• TASKS:
1. Return the passage of the kernel patch message from "And as already" to "a custom patch.", word for word.
2. Resume the kernel patch message after its final sentence and carry it forward.

• DOCUMENT EXTRACT:

....

On Wed, Aug 13, 2008 at 9:27 AM, Matthew Kent matt@bravenet.com wrote:
This is the exact problem we were having here. Rebooting is the only solution.
And as already mentioned further down the thread it was attributed to this https://bugzilla.redhat.com/show_bug.cgi?id=453094
My solution was to extract the patch from the upstream kernel in http://people.redhat.com/dzickus/el5/103.el5/src/ called linux-2.6-fs-lockd-nlmsvc_lookup_host-called-with-f_sema-held.patch
and reroll the latest centosplus kernel srpm with it. Servers have been fine for 6 days running this kernel.
As much as I hate carrying custom kernel rpms this is a showstopper for us, and it looks like it won't make in until 5.3.
Personally given the limited scope of the patch and apparent unwillingness of redhat to include it in an update I'd advocate CentOS carrying it as a custom patch.

....

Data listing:
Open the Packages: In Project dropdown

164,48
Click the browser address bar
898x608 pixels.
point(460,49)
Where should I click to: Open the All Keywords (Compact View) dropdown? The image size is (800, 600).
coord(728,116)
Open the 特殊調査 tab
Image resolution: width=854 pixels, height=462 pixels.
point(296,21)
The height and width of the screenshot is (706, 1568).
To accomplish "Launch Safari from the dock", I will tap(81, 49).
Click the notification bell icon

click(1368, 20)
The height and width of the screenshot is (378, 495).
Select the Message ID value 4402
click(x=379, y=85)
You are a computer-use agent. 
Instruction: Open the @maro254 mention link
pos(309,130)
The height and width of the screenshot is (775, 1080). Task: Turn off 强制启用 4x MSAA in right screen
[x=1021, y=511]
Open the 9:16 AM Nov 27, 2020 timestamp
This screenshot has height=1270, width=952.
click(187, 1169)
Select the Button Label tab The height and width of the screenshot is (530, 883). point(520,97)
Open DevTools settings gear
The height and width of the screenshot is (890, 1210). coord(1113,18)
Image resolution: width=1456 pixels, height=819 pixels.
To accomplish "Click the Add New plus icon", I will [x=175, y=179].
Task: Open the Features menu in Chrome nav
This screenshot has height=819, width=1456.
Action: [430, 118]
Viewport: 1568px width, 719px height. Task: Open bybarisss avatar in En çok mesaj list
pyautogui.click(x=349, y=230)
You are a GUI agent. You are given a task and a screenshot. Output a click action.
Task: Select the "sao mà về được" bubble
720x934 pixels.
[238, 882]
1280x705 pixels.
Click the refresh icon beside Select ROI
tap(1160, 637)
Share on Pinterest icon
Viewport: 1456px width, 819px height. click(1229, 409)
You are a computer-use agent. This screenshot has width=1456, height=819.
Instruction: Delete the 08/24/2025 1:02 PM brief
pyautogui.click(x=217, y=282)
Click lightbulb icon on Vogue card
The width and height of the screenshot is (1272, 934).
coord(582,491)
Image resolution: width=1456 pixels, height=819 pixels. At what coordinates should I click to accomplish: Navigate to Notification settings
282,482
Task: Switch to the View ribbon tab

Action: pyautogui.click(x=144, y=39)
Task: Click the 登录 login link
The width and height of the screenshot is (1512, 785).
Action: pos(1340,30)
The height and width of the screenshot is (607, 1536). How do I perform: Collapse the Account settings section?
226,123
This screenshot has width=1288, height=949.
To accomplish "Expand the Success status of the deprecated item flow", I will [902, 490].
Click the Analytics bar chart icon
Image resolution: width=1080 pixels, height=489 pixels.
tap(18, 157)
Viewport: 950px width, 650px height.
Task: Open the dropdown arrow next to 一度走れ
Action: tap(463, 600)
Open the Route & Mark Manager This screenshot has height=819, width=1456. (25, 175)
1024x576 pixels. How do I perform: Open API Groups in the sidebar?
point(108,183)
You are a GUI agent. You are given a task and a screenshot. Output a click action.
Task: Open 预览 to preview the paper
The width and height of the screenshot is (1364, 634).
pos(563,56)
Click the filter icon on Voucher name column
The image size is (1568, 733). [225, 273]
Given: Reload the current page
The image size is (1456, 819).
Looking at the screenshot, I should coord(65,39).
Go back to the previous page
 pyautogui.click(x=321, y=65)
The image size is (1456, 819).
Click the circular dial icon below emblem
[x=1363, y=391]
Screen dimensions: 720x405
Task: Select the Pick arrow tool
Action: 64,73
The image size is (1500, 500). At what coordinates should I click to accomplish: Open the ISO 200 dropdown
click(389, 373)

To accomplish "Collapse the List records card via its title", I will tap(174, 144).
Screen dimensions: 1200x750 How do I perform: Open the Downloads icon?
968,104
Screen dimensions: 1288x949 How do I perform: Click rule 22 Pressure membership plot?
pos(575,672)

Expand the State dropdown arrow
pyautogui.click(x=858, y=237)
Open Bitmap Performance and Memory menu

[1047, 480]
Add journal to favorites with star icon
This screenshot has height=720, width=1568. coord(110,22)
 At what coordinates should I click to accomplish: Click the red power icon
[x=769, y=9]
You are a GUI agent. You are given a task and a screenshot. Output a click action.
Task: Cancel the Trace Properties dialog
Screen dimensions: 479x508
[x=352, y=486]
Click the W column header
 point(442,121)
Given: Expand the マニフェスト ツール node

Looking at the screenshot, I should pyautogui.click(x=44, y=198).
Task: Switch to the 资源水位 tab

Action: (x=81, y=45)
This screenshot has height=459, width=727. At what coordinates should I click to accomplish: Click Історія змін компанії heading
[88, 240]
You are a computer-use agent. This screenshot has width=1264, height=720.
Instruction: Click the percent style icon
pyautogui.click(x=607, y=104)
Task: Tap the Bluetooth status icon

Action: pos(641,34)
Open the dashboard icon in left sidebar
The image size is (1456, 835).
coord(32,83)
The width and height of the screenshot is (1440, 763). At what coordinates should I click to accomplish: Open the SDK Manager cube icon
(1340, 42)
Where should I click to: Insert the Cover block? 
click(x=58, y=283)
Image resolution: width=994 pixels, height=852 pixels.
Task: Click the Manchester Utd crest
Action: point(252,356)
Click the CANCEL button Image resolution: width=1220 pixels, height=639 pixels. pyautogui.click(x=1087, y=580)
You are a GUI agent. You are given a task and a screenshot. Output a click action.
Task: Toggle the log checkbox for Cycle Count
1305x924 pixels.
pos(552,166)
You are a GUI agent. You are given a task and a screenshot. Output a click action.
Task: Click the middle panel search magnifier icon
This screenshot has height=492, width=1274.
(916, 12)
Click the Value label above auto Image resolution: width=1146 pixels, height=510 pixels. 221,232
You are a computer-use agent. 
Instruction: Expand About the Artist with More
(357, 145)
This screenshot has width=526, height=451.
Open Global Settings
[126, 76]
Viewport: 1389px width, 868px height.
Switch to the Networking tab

....

• TASK-BY-TASK RESULTS:
1.
And as already mentioned further down the thread it was attributed to this https://bugzilla.redhat.com/show_bug.cgi?id=453094
My solution was to extract the patch from the upstream kernel in http://people.redhat.com/dzickus/el5/103.el5/src/ called linux-2.6-fs-lockd-nlmsvc_lookup_host-called-with-f_sema-held.patch
and reroll the latest centosplus kernel srpm with it. Servers have been fine for 6 days running this kernel.
As much as I hate carrying custom kernel rpms this is a showstopper for us, and it looks like it won't make in until 5.3.
Personally given the limited scope of the patch and apparent unwillingness of redhat to include it in an update I'd advocate CentOS carrying it as a custom patch.

2.
Here's my srpm if anyone wants it, http://magoazul.com/tmp/kernel-2.6.18-92.1.10.1.el5.centos.plus.src.rpm the only change is the patch for this issue. Everything builds cleanly via mock. -- Matthew Kent \ SA \ bravenet.com
CentOS developer, Tru, compiled a patched version of regular kernel and is offering it at:
http://people.centos.org/tru/kernel+bz453094/
Also, the fix will be in the upcoming kernel-2.6.18-92.1.13.el5 according to the bugzilla referred to above.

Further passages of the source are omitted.